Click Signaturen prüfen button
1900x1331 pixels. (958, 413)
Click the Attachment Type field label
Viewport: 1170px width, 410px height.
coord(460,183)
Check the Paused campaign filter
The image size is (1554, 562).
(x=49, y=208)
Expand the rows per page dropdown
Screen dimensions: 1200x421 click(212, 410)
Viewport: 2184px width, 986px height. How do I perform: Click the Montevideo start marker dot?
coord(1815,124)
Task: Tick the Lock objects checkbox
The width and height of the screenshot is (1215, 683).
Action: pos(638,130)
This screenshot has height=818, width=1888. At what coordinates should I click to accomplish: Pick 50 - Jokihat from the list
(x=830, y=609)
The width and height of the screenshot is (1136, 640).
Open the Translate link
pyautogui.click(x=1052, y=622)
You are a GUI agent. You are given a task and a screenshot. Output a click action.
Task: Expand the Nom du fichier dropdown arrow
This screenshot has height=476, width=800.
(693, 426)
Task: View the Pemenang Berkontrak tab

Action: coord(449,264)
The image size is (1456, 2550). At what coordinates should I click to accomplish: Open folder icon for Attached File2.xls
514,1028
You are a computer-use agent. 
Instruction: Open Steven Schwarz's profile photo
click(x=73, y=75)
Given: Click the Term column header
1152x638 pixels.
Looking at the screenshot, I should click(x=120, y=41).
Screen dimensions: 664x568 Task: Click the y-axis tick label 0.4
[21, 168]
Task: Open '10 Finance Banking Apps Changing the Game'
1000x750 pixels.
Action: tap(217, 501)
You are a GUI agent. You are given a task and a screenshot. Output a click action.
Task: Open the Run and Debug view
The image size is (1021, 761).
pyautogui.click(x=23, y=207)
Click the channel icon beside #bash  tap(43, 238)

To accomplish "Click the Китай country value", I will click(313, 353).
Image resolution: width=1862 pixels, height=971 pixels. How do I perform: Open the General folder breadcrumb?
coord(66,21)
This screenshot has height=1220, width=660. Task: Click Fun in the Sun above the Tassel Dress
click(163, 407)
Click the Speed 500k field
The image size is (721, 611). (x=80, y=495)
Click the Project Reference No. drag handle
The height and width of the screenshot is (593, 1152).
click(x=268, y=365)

(WORK TASK):
Please reproduce each line above exactly as written.

(EXERCISE OUTPUT):
Click Signaturen prüfen button
1900x1331 pixels. (958, 413)
Click the Attachment Type field label
Viewport: 1170px width, 410px height.
coord(460,183)
Check the Paused campaign filter
The image size is (1554, 562).
(x=49, y=208)
Expand the rows per page dropdown
Screen dimensions: 1200x421 click(212, 410)
Viewport: 2184px width, 986px height. How do I perform: Click the Montevideo start marker dot?
coord(1815,124)
Task: Tick the Lock objects checkbox
The width and height of the screenshot is (1215, 683).
Action: pos(638,130)
This screenshot has height=818, width=1888. At what coordinates should I click to accomplish: Pick 50 - Jokihat from the list
(x=830, y=609)
The width and height of the screenshot is (1136, 640).
Open the Translate link
pyautogui.click(x=1052, y=622)
You are a GUI agent. You are given a task and a screenshot. Output a click action.
Task: Expand the Nom du fichier dropdown arrow
This screenshot has height=476, width=800.
(693, 426)
Task: View the Pemenang Berkontrak tab

Action: coord(449,264)
The image size is (1456, 2550). At what coordinates should I click to accomplish: Open folder icon for Attached File2.xls
514,1028
You are a computer-use agent. 
Instruction: Open Steven Schwarz's profile photo
click(x=73, y=75)
Given: Click the Term column header
1152x638 pixels.
Looking at the screenshot, I should click(x=120, y=41).
Screen dimensions: 664x568 Task: Click the y-axis tick label 0.4
[21, 168]
Task: Open '10 Finance Banking Apps Changing the Game'
1000x750 pixels.
Action: tap(217, 501)
You are a GUI agent. You are given a task and a screenshot. Output a click action.
Task: Open the Run and Debug view
The image size is (1021, 761).
pyautogui.click(x=23, y=207)
Click the channel icon beside #bash  tap(43, 238)

To accomplish "Click the Китай country value", I will click(313, 353).
Image resolution: width=1862 pixels, height=971 pixels. How do I perform: Open the General folder breadcrumb?
coord(66,21)
This screenshot has height=1220, width=660. Task: Click Fun in the Sun above the Tassel Dress
click(163, 407)
Click the Speed 500k field
The image size is (721, 611). (x=80, y=495)
Click the Project Reference No. drag handle
The height and width of the screenshot is (593, 1152).
click(x=268, y=365)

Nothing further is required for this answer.